Data to examine:
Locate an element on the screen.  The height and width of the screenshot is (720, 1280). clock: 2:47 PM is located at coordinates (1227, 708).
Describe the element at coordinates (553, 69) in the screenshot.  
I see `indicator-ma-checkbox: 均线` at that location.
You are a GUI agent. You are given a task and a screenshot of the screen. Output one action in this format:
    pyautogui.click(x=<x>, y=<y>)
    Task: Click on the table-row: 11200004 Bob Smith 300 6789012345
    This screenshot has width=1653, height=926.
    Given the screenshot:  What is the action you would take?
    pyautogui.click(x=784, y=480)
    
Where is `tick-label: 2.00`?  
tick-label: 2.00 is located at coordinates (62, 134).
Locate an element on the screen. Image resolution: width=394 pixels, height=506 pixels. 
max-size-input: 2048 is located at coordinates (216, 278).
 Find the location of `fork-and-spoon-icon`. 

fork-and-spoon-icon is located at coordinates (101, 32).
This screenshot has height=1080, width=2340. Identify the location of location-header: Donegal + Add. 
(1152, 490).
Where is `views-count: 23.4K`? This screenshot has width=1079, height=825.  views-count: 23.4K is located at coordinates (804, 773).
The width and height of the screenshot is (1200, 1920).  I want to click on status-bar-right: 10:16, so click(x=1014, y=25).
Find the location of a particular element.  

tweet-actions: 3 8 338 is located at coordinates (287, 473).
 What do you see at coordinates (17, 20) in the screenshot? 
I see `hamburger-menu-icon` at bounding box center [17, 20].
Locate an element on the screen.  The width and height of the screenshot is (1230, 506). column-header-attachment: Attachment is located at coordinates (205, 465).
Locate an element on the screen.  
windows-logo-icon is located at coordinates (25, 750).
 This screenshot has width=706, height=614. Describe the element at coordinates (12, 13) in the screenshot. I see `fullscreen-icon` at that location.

Work order: Copy out all of the records above word for word, with nothing changed.

Completed exercise:
Locate an element on the screen.  The height and width of the screenshot is (720, 1280). clock: 2:47 PM is located at coordinates (1227, 708).
Describe the element at coordinates (553, 69) in the screenshot.  
I see `indicator-ma-checkbox: 均线` at that location.
You are a GUI agent. You are given a task and a screenshot of the screen. Output one action in this format:
    pyautogui.click(x=<x>, y=<y>)
    Task: Click on the table-row: 11200004 Bob Smith 300 6789012345
    This screenshot has width=1653, height=926.
    Given the screenshot:  What is the action you would take?
    pyautogui.click(x=784, y=480)
    
Where is `tick-label: 2.00`?  
tick-label: 2.00 is located at coordinates (62, 134).
Locate an element on the screen. Image resolution: width=394 pixels, height=506 pixels. 
max-size-input: 2048 is located at coordinates (216, 278).
 Find the location of `fork-and-spoon-icon`. 

fork-and-spoon-icon is located at coordinates (101, 32).
This screenshot has height=1080, width=2340. Identify the location of location-header: Donegal + Add. 
(1152, 490).
Where is `views-count: 23.4K`? This screenshot has width=1079, height=825.  views-count: 23.4K is located at coordinates (804, 773).
The width and height of the screenshot is (1200, 1920).  I want to click on status-bar-right: 10:16, so click(x=1014, y=25).
Find the location of a particular element.  

tweet-actions: 3 8 338 is located at coordinates (287, 473).
 What do you see at coordinates (17, 20) in the screenshot? 
I see `hamburger-menu-icon` at bounding box center [17, 20].
Locate an element on the screen.  The width and height of the screenshot is (1230, 506). column-header-attachment: Attachment is located at coordinates (205, 465).
Locate an element on the screen.  
windows-logo-icon is located at coordinates (25, 750).
 This screenshot has width=706, height=614. Describe the element at coordinates (12, 13) in the screenshot. I see `fullscreen-icon` at that location.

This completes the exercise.